The stronger than expected second quarter was underpinned by a rebound in services, including a 30% quarter-on-quarter rise in tourism spend. Despite this, Jarden’ expects rate hikes, and resulting increases in mortgage payments, will drag on disposable income.
Jarden is also predicting savings rates to decline below pre-covid levels before the end of 2022. The broker continues to forecast consumption growth, of 12% and 4% in 2022 and 2023 respectively, but notes this will largely be driven by price rather than volume increases.
With middle income families most exposed to the impact of rising rates, Jarden suggests retailers with higher exposure to this demographic are most at risk. Favouring retailers with high income exposure and younger demographics, Jarden has a preference for Treasury Wine Estates ((TWE)), Premier Investments ((PMV)), Lovisa Holdings ((LOV)), Universal Store Holdings ((UNI)) and Accent Group ((AX1)).
The broker believes Harvey Norman Holdings ((HVN)), JB Hi-Fi ((JBH)) and Super Retail Group ((SUL)) may face headwinds. The market also anticipates consumers will be increasingly value-focused, likely benefitting supermarkets, with Jarden retaining its preference for Woolworths Group ((WOW)), as well as fast food providers like Collins Goods ((CKF)) and Domino’s Pizza ((DMP)).
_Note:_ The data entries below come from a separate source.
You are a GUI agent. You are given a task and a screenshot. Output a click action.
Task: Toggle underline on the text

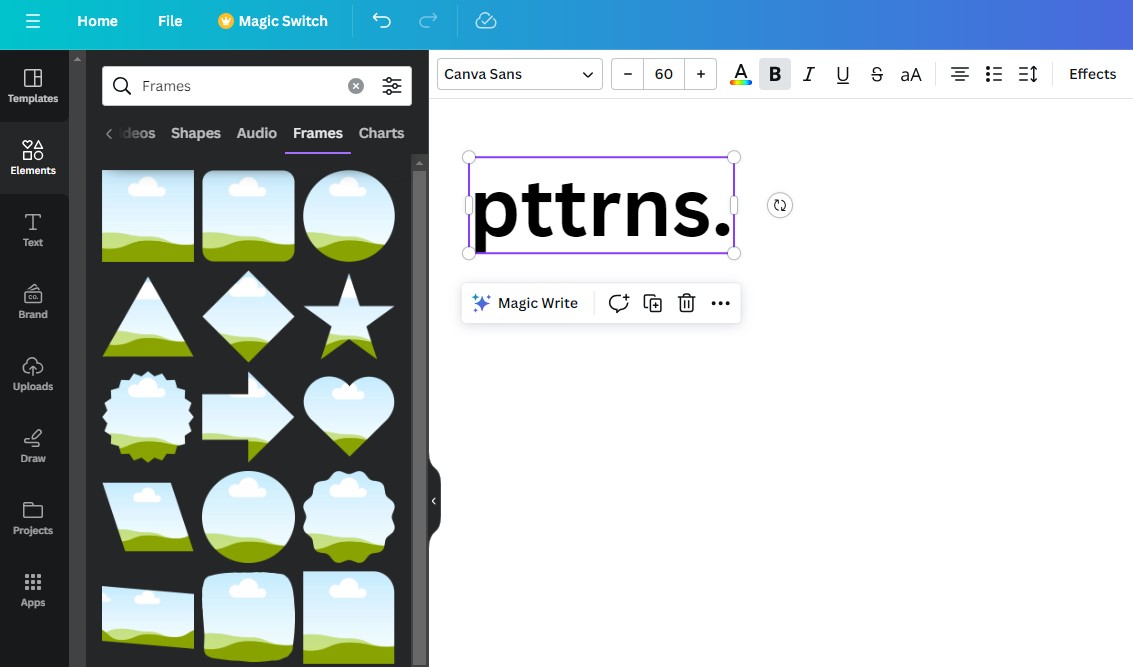pos(843,74)
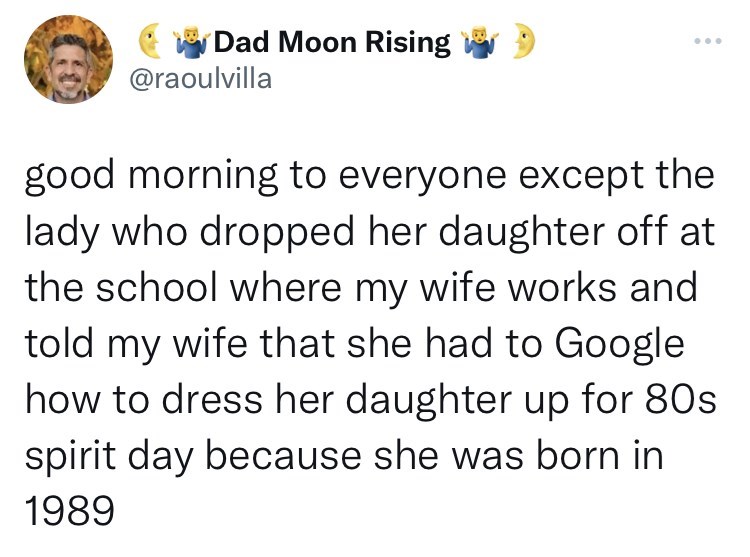Click the word 'lady' in the tweet

click(x=62, y=233)
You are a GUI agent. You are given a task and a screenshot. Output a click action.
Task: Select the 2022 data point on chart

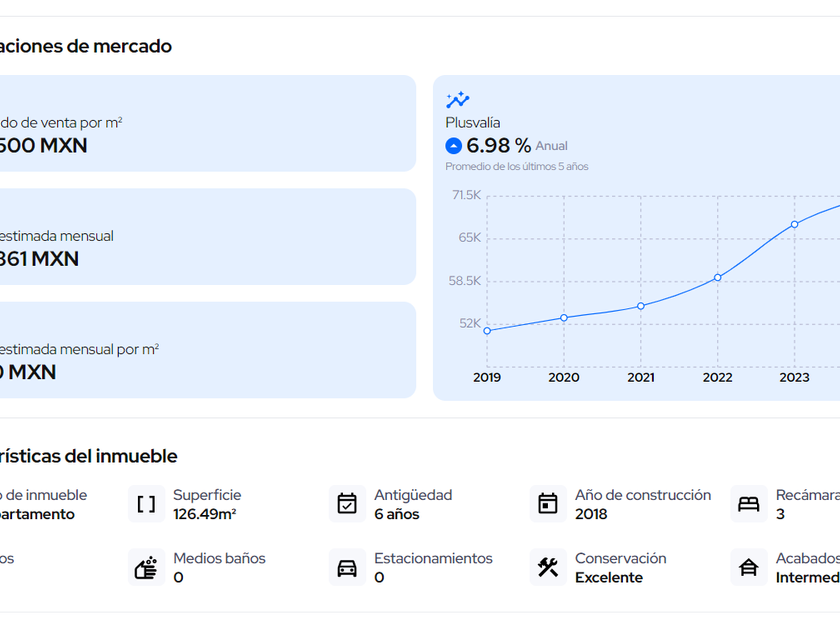pyautogui.click(x=718, y=277)
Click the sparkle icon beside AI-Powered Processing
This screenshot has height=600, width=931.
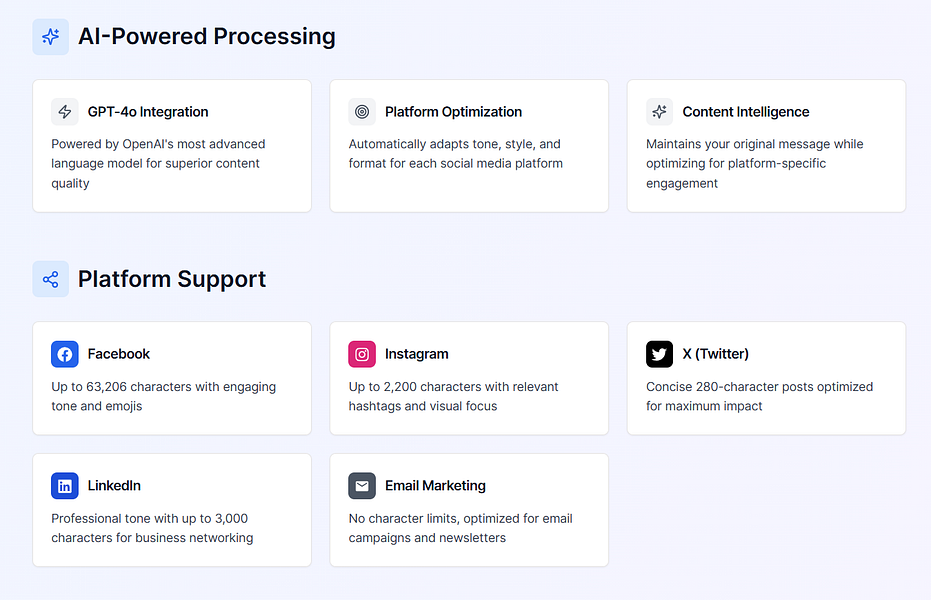click(x=51, y=37)
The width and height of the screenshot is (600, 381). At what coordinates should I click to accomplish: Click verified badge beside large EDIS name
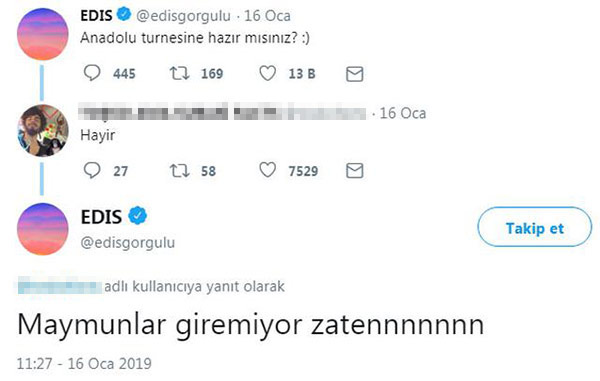138,216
Through the looking glass of New Zealand’s rate hike cycle
Analysts are treating New Zealand’s rate hike cycle, and its emerging impacts, as a read-through for Australia’s own economic outlook. With both countries entering a rate hike cycle with similar backdrops of strong business, solid household, banking and government balance sheets, and a strong labour market, our neighbours could hold up a mirror to Australia’s not-to-distant future.
Rate lifting was enacted in New Zealand a full seven months earlier than Australia, in October 2021, and rates have now increased 275 basis points over seven hikes. Given this early action, impacts are now starting to emerge across the economy, notably with a house price decline of -9% from a peak in November 2021.
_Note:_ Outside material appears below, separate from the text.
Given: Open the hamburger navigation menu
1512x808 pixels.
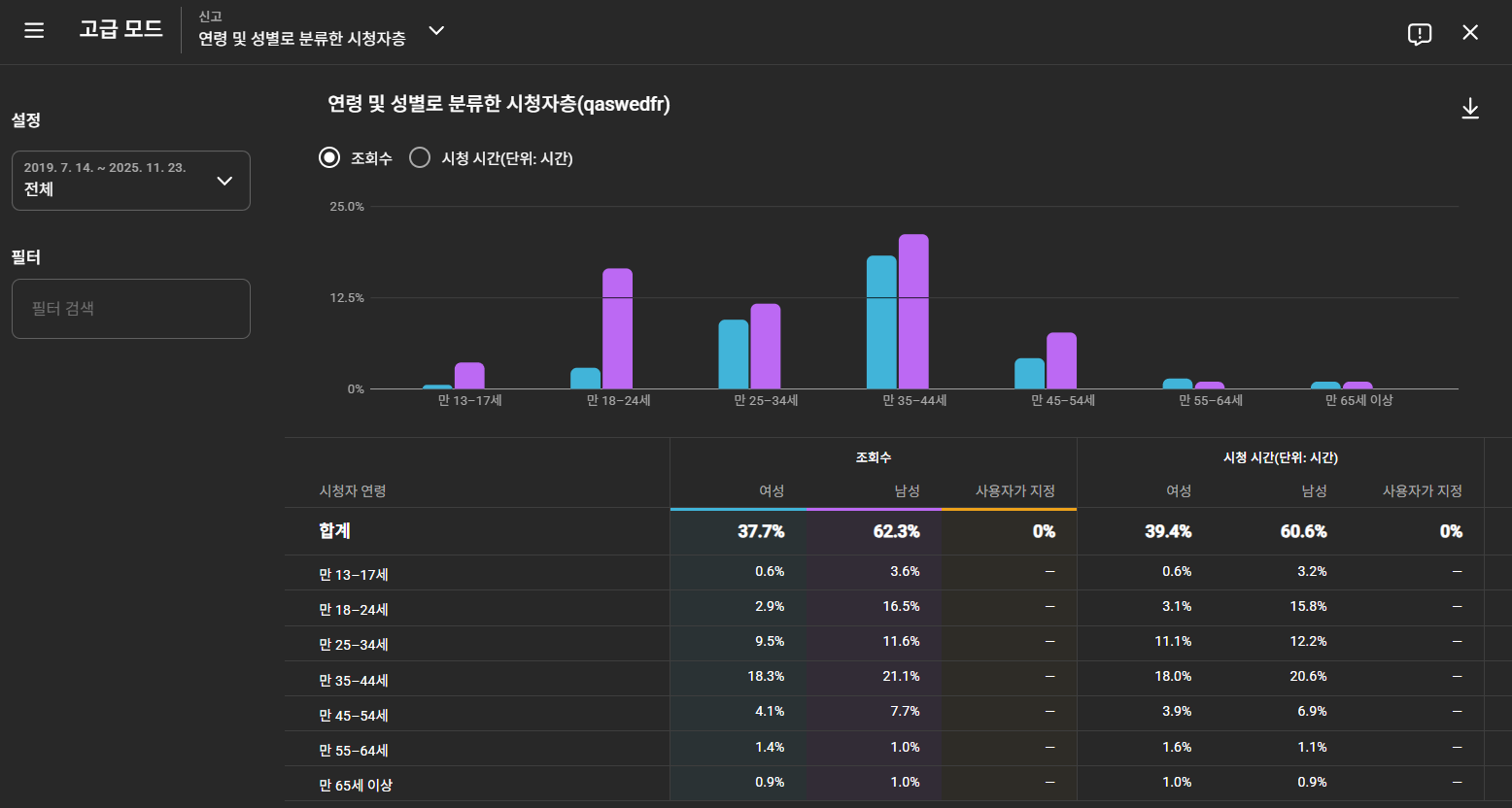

In addition, employment growth has been largely flat over the last six months, and the retail industry reported a -2.3% sales decline in the second quarter. Consumer confidence dived early in the year, and remains at record lows, and Wilsons believes there is risk that the New Zealand economy could slow more sharply than expected. Analysts are anticipating a further slowing of momentum in the remainder of the year, with Wilsons noting the market is pricing in a further 90 basis points in hikes.
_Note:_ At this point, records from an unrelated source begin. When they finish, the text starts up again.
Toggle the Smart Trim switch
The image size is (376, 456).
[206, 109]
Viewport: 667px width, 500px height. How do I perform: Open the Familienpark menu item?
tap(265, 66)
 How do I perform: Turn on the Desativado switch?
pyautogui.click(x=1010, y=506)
By comparison, Wilsons notes the market has priced in a similar 85 basis points in hikes from the RBA through to the end of 2022. Despite a number of rate hikes from the RBA, Australia’s gross domestic product grew 3.6% year-on-year in the June quarter. Analysts are now interested in whether the RBNZ will continue to enact rate hikes as effects start to emerge across housing, consumer spending and labour markets.
Testing reimbursements lessened as volumes decline
In further signs the world continues to normalise post-covid, testing volumes continued to decline in recent months. Domestic pathology businesses which benefitted from elevated testing in recent years will likely look to rely more heavily on base businesses as earnings revert.